Friday, June 6, 2025

LITTLE SIMZ, LOTUS

Little Simz
From her early mixtapes and teenage freestyles to the Mercury-winning Sometimes I Might Be Introvert, Little Simz has always carved her own path. She avoided trends, favored complexity over simplicity, and stayed true to her voice. But at 31, the North London artist hit a wall. The spark that once drove her had faded, and for the first time, she questioned whether she had anything left to say. Self-doubt crept in, quietly and gradually, and left her uncertain. 

That loss of momentum was tied to the breakdown of her relationship with longtime producer and childhood friend Inflo. What had once been a close, creative partnership turned into silence, and eventually, legal conflict. The damage wasn’t just professional. It was personal, and it left Simz shaken. 

Still, she returned to the one place that had always made sense to her, the studio 

Simz’s sound has always blended blended elements of nu-soul, orchestral jazz, and alternative hip-hop. On Lotus, her sixth album, that foundation remains, but her voice feels sharper, more open, and more vulnerable. This record didn’t come from confidence. It came from fracture. 

“This album is the most exposed I’ve ever felt,” she said. “Literally, here’s my diary.” Unlike earlier records that carried a sense of control, Lotus feels like release.

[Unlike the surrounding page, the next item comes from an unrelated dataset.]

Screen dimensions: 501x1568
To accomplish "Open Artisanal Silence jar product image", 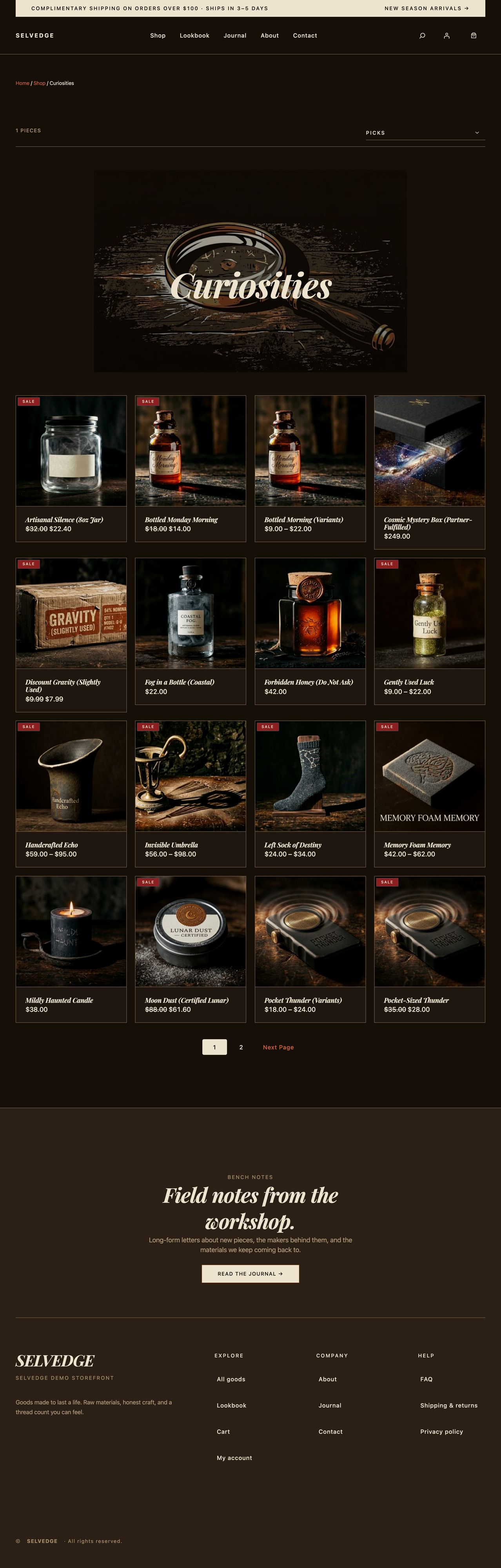I will 71,451.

The songs don’t cover the wounds, they show them. But there’s strength in that. She may have been hurt, but she isn’t hiding. The album leans into contrast and contradiction, and in that space, something honest takes shape. 

Named after the flower that grows in muddy waters, Lotus is an album about rebirth. Its strength lies not just in its candor or rage, but in Simz’s quiet decision to stay, to create, and to grow through loss. It’s a risk born of hope, and what she offers now isn’t just personal. It’s powerful.